MME [J] [S] s’est vu confier la réalisation d’une expertise psychologue portant sur les parents et la relation parents-enfants par le juge aux affaires familiales du tribunal judiciaire de PRIVAS, qui lui avait donné mission le 21 septembre 2023 de rencontrer les parents seuls et l’enfant en leur présence et seule, pour réaliser leur expertise psychologique, procéder à l’examen de l’enfant pour déterminer la nature de ses relations avec ses parents, recueillir, dans la mesure du possible, l’avis de l’enfant, apprécier les perturbations psychologiques motivant le possible refus de l’enfant d’entretenir des relations avec l’un de ses parents et donner son avis sur l’exercice de l’autorité parentale et les modalités d’exercice.
Mme [D] a remis son rapport daté du 13 décembre 2023, après avoir prêté serment le 15 novembre 2023 conformément à la demande du magistrat.
Il convient de considérer, en premier lieu, que les compétences de l’experte, régulièrement diplômée et dont la mission consistait notamment à apprécier les relations parents-enfant sans que le juge mandant fasse état d’agressions sexuelles dans sa motivation, ne sont donc pas sérieusement contestables.
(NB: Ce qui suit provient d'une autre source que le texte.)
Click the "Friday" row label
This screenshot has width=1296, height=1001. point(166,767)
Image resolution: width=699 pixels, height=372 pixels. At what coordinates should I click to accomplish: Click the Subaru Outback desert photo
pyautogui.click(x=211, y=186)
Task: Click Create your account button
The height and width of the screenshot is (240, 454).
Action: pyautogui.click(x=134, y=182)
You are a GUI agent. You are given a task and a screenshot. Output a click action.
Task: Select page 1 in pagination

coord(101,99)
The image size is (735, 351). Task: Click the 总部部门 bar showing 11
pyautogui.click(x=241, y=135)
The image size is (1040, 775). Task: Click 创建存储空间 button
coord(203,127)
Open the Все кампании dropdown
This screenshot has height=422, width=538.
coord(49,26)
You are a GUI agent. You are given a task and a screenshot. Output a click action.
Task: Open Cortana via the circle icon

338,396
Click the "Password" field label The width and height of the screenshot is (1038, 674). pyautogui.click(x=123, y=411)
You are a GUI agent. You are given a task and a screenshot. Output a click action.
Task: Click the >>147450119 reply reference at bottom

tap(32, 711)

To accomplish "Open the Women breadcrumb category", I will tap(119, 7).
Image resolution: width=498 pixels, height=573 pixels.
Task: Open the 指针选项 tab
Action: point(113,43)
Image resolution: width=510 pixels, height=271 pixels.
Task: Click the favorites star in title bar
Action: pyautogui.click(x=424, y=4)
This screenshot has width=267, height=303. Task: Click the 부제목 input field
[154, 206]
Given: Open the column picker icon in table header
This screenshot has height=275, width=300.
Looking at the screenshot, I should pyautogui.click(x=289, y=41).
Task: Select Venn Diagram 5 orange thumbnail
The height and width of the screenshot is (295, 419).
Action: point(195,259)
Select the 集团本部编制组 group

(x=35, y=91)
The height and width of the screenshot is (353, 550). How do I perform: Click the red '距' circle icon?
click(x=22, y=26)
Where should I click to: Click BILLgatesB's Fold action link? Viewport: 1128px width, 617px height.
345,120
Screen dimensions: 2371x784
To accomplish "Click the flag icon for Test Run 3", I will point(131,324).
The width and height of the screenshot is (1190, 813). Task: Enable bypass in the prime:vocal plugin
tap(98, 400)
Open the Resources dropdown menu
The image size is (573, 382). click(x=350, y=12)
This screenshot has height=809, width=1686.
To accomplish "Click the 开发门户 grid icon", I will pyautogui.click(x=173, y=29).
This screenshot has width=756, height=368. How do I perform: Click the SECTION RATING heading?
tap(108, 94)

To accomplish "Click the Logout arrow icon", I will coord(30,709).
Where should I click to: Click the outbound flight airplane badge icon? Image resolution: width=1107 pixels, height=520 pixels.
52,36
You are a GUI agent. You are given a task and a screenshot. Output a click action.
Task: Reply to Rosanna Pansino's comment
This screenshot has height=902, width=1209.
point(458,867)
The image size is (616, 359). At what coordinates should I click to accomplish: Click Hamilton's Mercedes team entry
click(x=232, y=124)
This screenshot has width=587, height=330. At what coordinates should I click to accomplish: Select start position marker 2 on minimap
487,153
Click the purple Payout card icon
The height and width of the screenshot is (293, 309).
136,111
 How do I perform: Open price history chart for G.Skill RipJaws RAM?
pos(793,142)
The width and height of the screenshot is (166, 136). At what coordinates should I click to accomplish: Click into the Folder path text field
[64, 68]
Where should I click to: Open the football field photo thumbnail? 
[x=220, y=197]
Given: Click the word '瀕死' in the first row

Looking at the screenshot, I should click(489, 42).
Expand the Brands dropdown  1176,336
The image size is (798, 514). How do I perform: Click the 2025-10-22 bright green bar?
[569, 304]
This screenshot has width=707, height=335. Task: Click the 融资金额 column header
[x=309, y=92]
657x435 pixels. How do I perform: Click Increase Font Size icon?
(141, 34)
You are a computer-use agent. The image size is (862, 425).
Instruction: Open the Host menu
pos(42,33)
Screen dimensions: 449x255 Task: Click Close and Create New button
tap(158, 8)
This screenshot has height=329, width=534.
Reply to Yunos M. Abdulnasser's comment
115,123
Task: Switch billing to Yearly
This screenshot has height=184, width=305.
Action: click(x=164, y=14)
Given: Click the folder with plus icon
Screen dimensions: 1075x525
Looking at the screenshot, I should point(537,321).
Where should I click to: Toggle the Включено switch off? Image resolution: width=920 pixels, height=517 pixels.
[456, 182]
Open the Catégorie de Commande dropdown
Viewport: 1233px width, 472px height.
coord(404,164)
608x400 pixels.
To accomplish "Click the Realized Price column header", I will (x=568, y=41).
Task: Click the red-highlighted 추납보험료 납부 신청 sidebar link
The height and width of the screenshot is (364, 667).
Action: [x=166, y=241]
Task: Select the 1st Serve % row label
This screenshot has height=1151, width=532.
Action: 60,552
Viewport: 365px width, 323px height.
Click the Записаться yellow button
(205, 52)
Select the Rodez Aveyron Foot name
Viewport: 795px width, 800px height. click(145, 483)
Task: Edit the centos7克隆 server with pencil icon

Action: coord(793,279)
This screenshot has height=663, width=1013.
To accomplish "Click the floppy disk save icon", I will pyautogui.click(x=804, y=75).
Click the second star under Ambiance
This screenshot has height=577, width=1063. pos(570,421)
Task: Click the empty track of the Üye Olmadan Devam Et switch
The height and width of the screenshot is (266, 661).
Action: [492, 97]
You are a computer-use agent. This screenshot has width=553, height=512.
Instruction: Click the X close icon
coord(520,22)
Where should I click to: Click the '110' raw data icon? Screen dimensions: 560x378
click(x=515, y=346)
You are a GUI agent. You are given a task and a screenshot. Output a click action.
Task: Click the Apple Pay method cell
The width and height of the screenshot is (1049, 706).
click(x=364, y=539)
Si cette expertise a bien été réalisée dans le délai imparti de 3 mois, il apparaît, en second lieu, qu’elle se caractérise cependant par un caractère extrêmement synthétique qui conduit à la limiter à 4 pages, rappel de la procédure inclus, et que, contrairement à ce qui lui était demandé, Mme [D], n’a pas reçu les parents séparément ni l’enfant en présence de ses parents afin de pouvoir apprécier au mieux la nature des relations existant entre eux.
Ainsi et sans qu’il y ait à se prononcer sur la pertinence des conclusions de Mme [J] [S], la qualité modérée du travail qu’elle a fourni ainsi que l’absence de certaines diligences qui lui étaient pourtant demandées amènent à réduire la rémunération de cette experte et à la fixer à la somme de 400 euros.
Chacune des parties supportera la charge de ses propres dépens.
PAR CES MOTIFS,
Statuant après débats publics, par ordonnance contradictoire à signifier rendue par mise à disposition au greffe et en dernier ressort,
Déclarons recevable le recours formé par Mme [R] [C] à l’encontre de l’ordonnance rendue le 9 juillet 2023 par le juge taxateur du tribunal judiciaire de PRIVAS ;
Taxons les honoraires de Mme [F] [J] [S] à la somme de 400 euros ;
Laissons à chaque partie la charge de ses propres dépens
Ordonnance signée par Monsieur Eric BIENKO VEL BIENEK, Premier Président et par Madame Véronique PELLISSIER, Greffière.